- **Complete the following**
(a) List every figure written in digits in the quoted passage of the blog post on the Dallas County jail lawsuit settlement.
(b) Please answer these questions from the blog post on the Dallas County jail lawsuit settlement:
(i) How did the commissioners vote on the settlement?
(ii) What did Mims suffer in 2004?
(iii) Why did jailors leave Mims without water?
(c) Write the next part of the blog post on the Dallas County jail lawsuit settlement, picking up after its last sentence.

- **Selected extract**
────────

Tuesday, February 20, 2007

Dallas County Jails Settle Lawsuit

Via Unfair Park, we learn that the Dallas County Commissioners Court has settled an inmate lawsuit that touched off a U.S. Dept. of Justice investigation of the Dallas County Jails:
Voting unanimously, the commissioners agreed to pay the families of three county inmates $950,000, an extraordinary sum for this type of litigation. Typically, convicted criminals don’t make the most sympathetic victims. But this case was the exception. In 2004, Mims suffered severe renal failure nearly two weeks after jailors left Mims without water for more than 10 days, as punishment for flooding his cell. A subsequent internal affairs investigation concluded that Mims had slipped “through the cracks.” The jail’s medical provider at the time, the University of Texas Medical Branch in Galveston (UTMB), was also to blame.

────────

- **The data**
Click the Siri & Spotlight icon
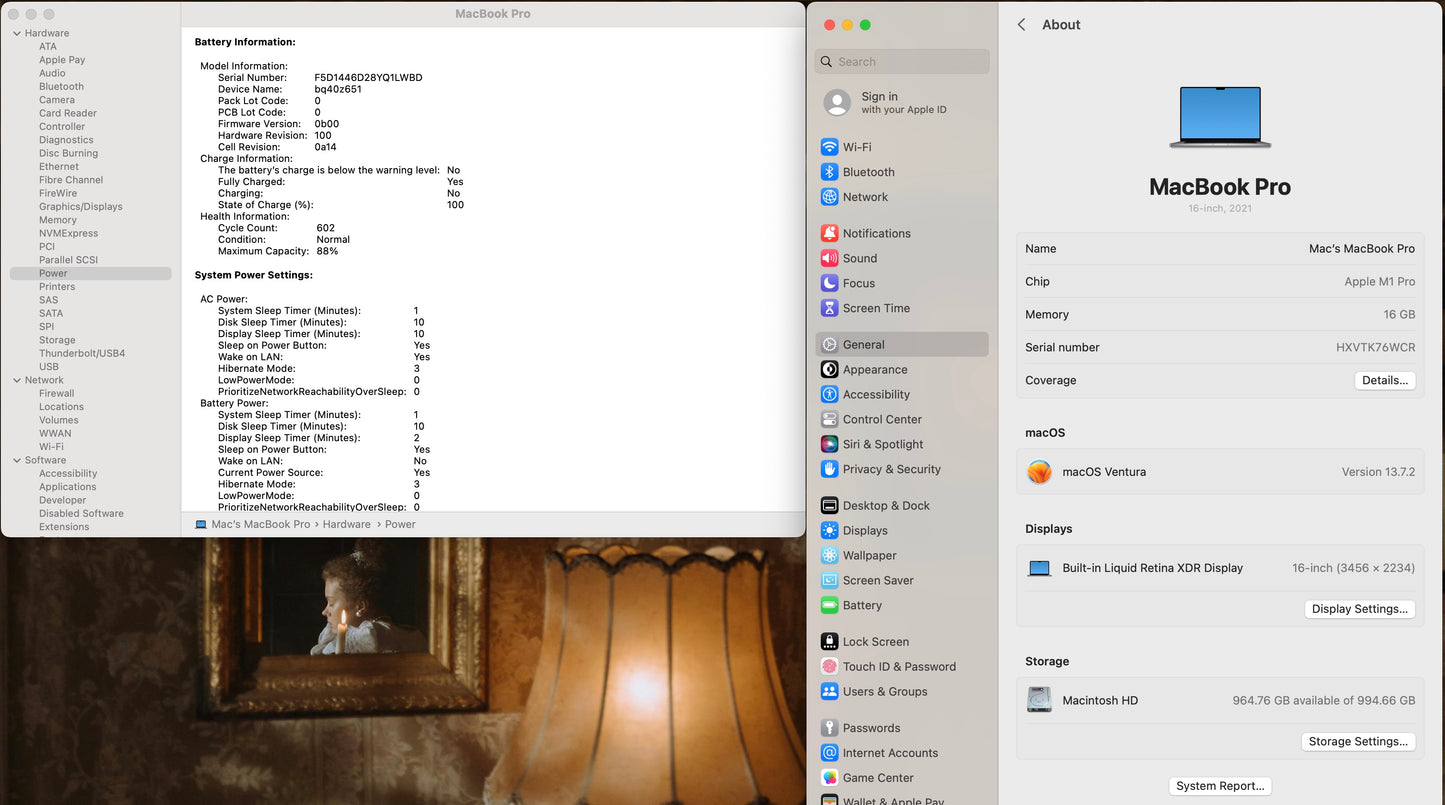Screen dimensions: 1445x805 829,444
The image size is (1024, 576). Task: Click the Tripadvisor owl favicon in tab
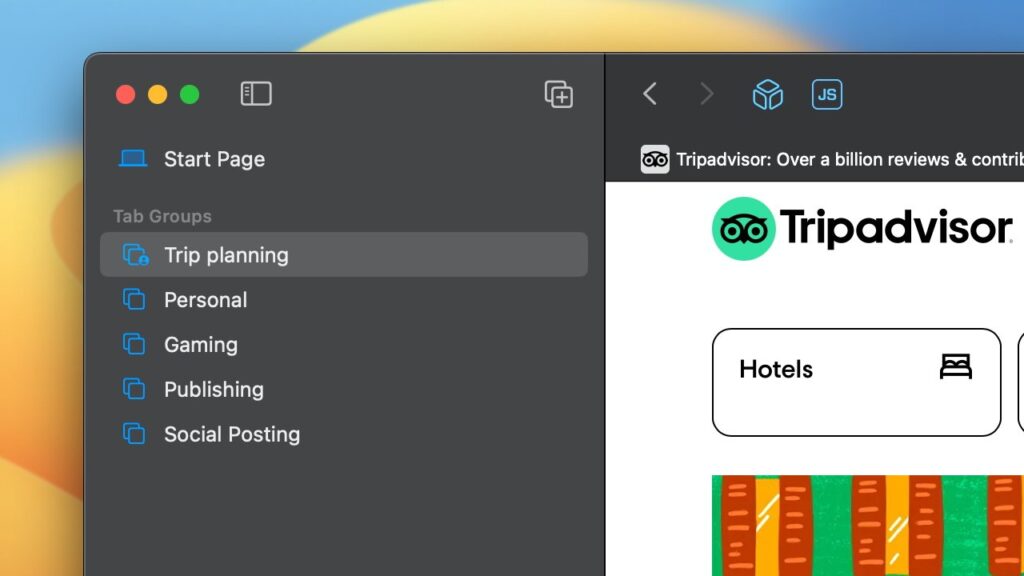coord(654,159)
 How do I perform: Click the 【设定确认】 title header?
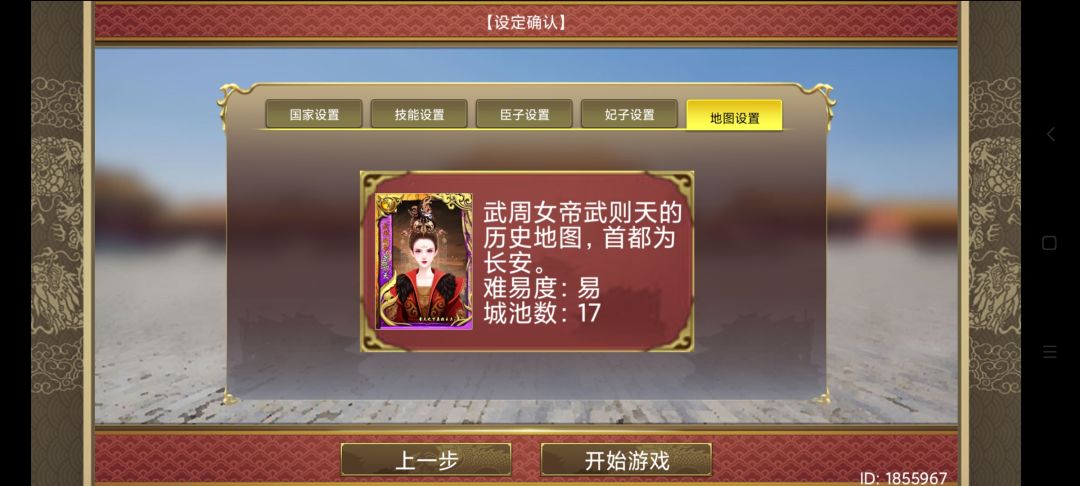(526, 22)
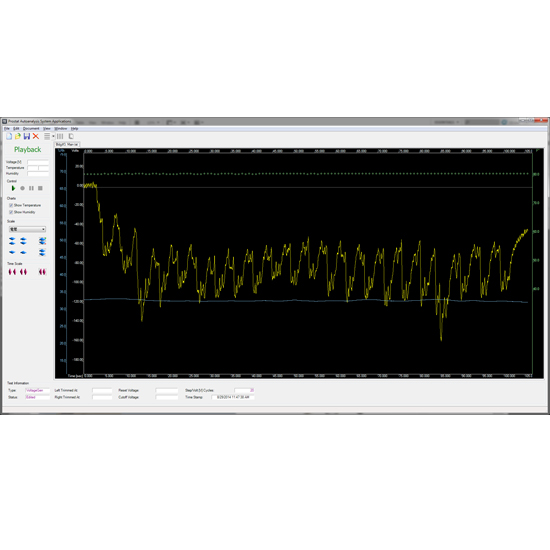Select the chart document tab above graph
This screenshot has width=550, height=550.
[67, 145]
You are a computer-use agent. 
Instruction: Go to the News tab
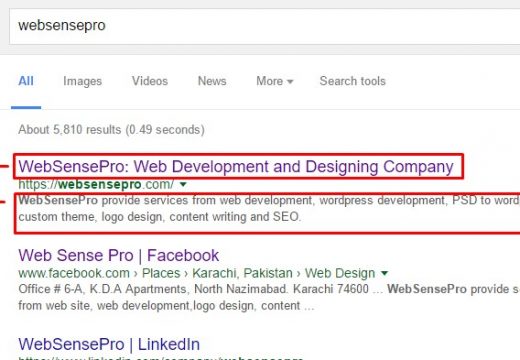212,81
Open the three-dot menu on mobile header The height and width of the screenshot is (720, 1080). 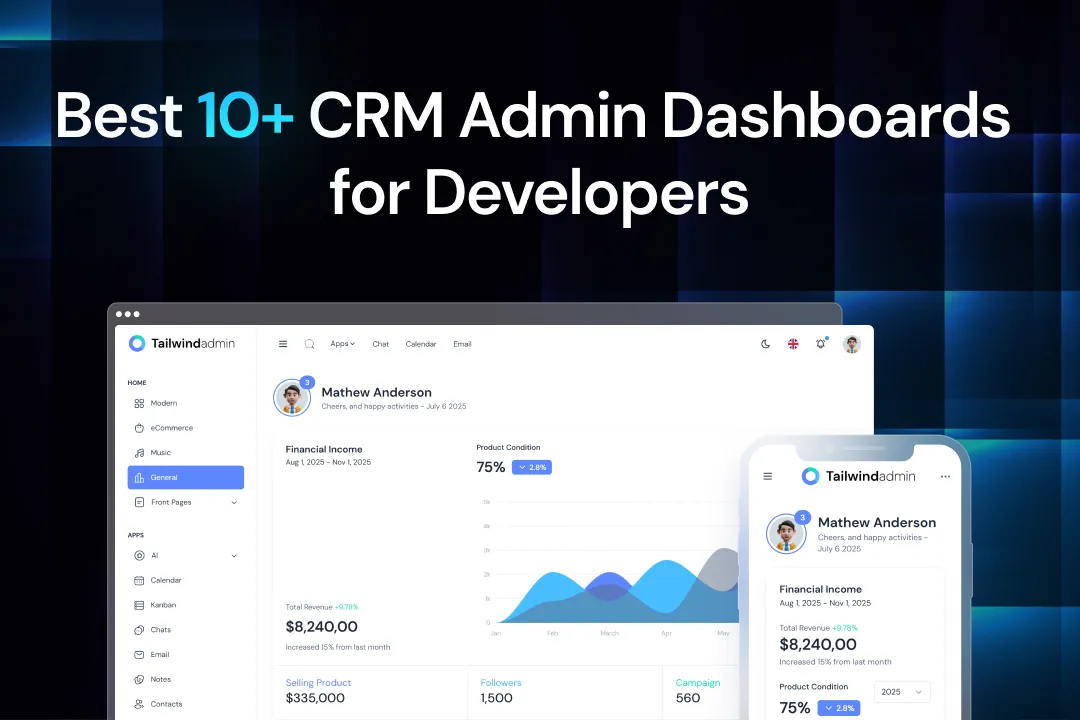pos(945,477)
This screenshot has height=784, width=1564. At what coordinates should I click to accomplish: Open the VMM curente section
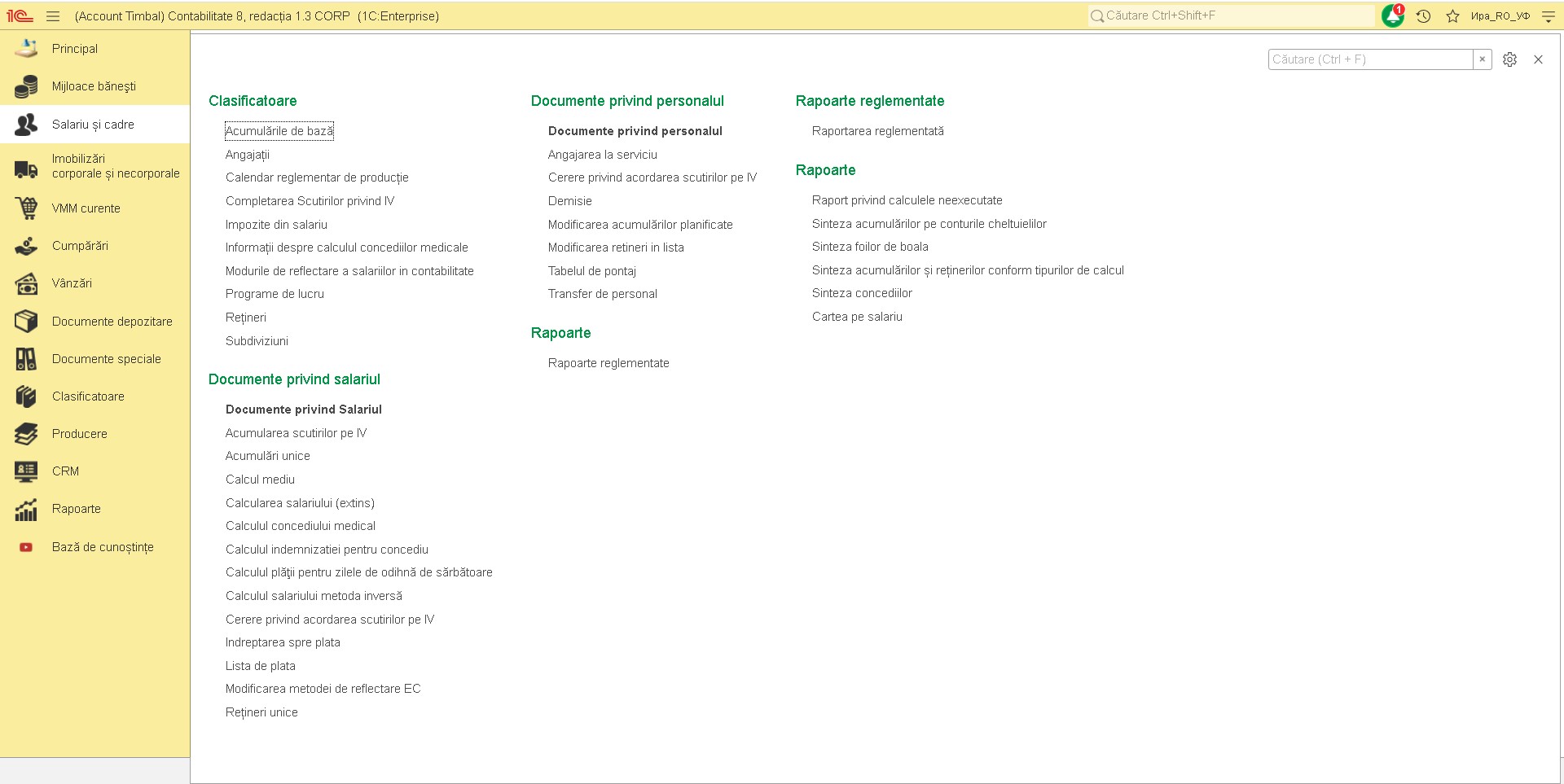pos(86,208)
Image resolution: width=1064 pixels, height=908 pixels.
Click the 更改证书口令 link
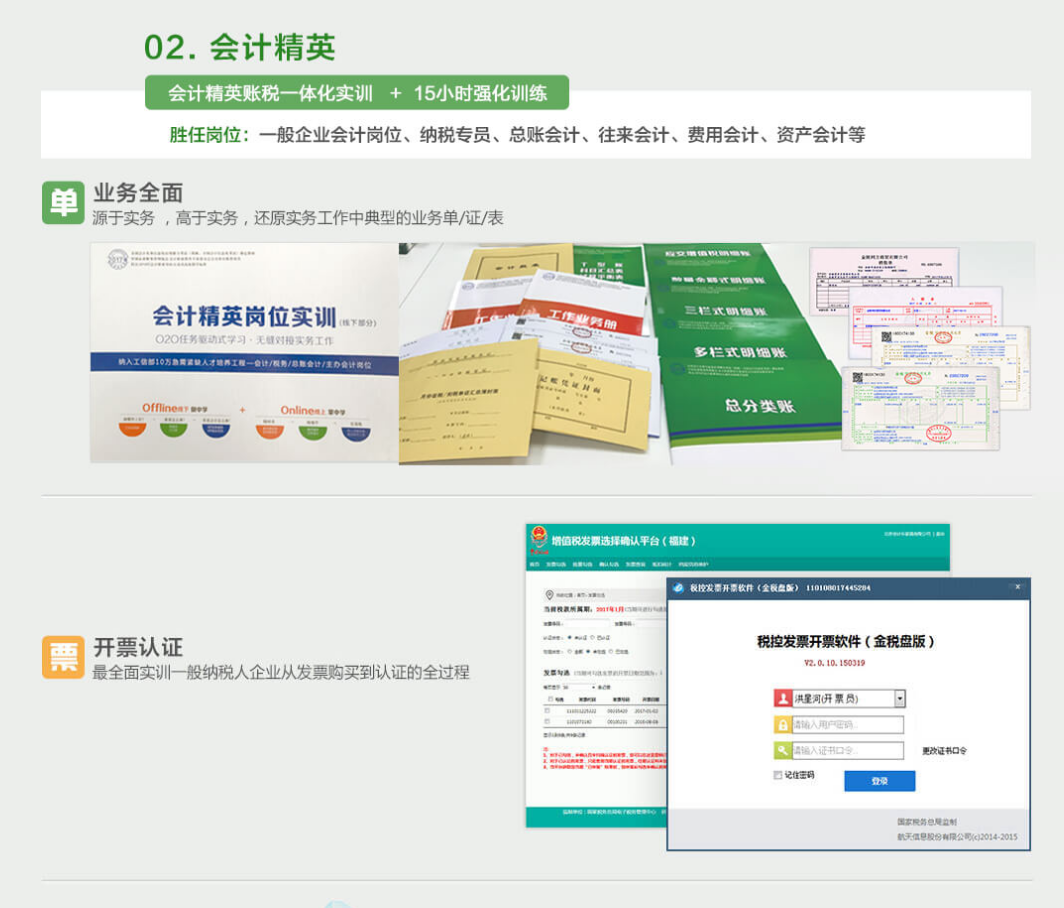pos(944,751)
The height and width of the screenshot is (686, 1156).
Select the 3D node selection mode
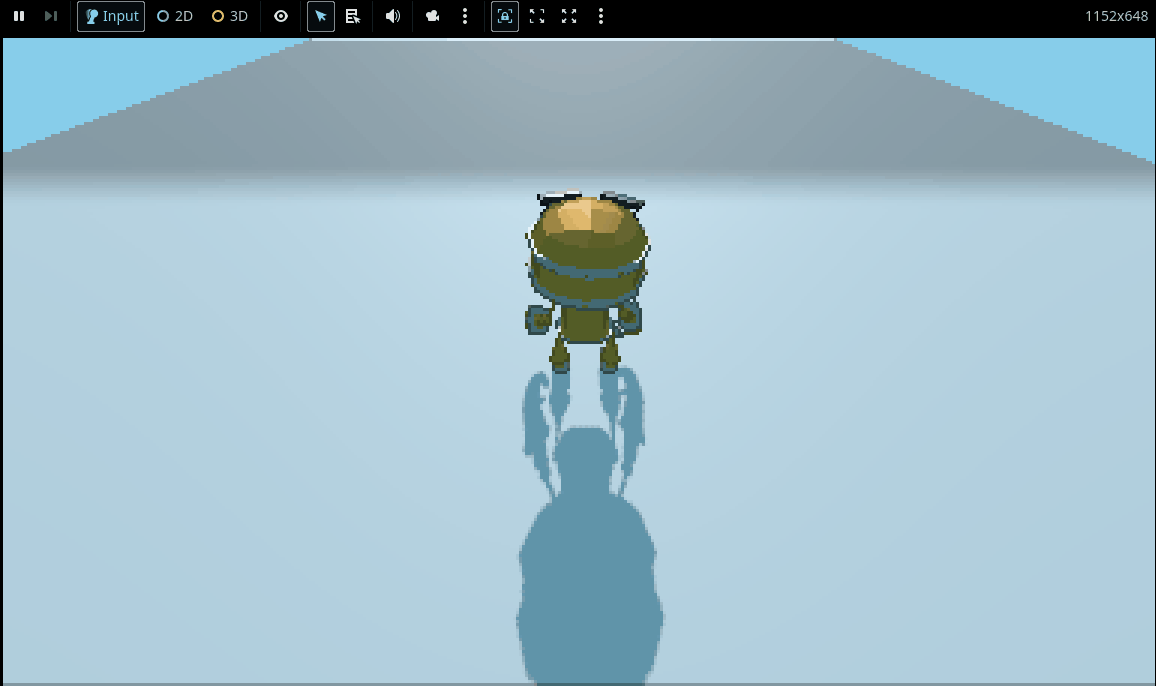point(230,16)
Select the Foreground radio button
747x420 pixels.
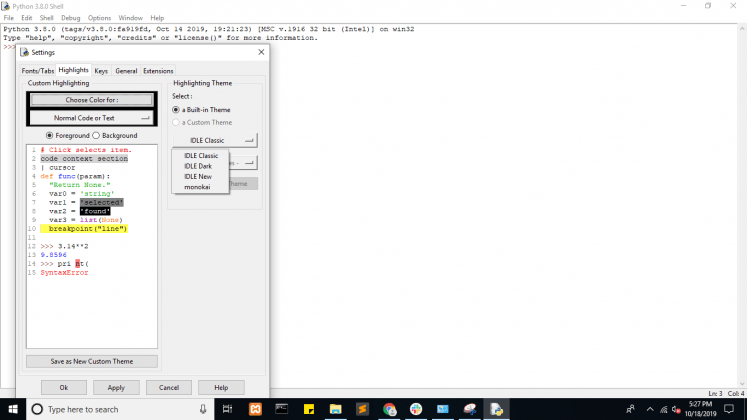(50, 135)
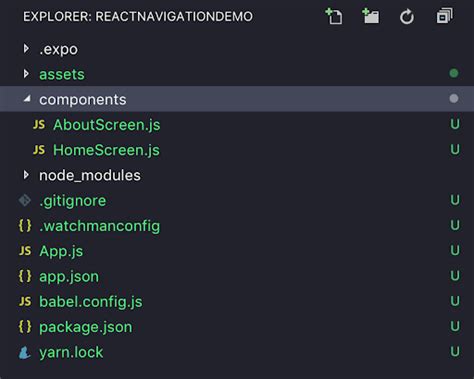Expand the .expo folder arrow
Viewport: 474px width, 379px height.
(26, 49)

────────

- **Answers to the exercise**
(a)
$950,000
2004
10

(b)
(i) Unanimously.
(ii) Severe renal failure.
(iii) As punishment for flooding his cell.

(c)
Although Mims had been found to be mentally incompetent to stand trial over a period of 25 years, having been transferred between Terrell State Hospital and the county jail during that time, UTMB’s psychiatric staff failed to follow through on three separate referrals from medical personnel to evaluate him. They also failed to provide his prescribed medication. But because of a loophole in its contract with the county, UTMB was not liable for fatal errors.
That's just one example. Here are some others that we've profiled. But as the folks at the Observer point out, things aren't getting much better:
Although Sheriff Jim Bowles ran the jail when Mims and the other inmates were incarcerated, there’s little evidence that things have improved under his replacement Lupe Valdez. A recent U.S. Department of Justice report excoriated both the medical care and the management of the jail, while the Texas Commission of Jail Standards has flunked the facility ever year Valdez has been in office.

“Things have improved, but it’s marginal — they still have a long way to go,” says attorney David Finn, who, along with Fort Worth lawyers Mark Haney and Jeff Kobs, represented Mims. “If they don’t clean up their act quickly, there is a very good chance the DOJ will sue Dallas County and place that jail under federal oversight for five to 10 years.”
The sooner, the better.

1 comment:

Nat-Wu said...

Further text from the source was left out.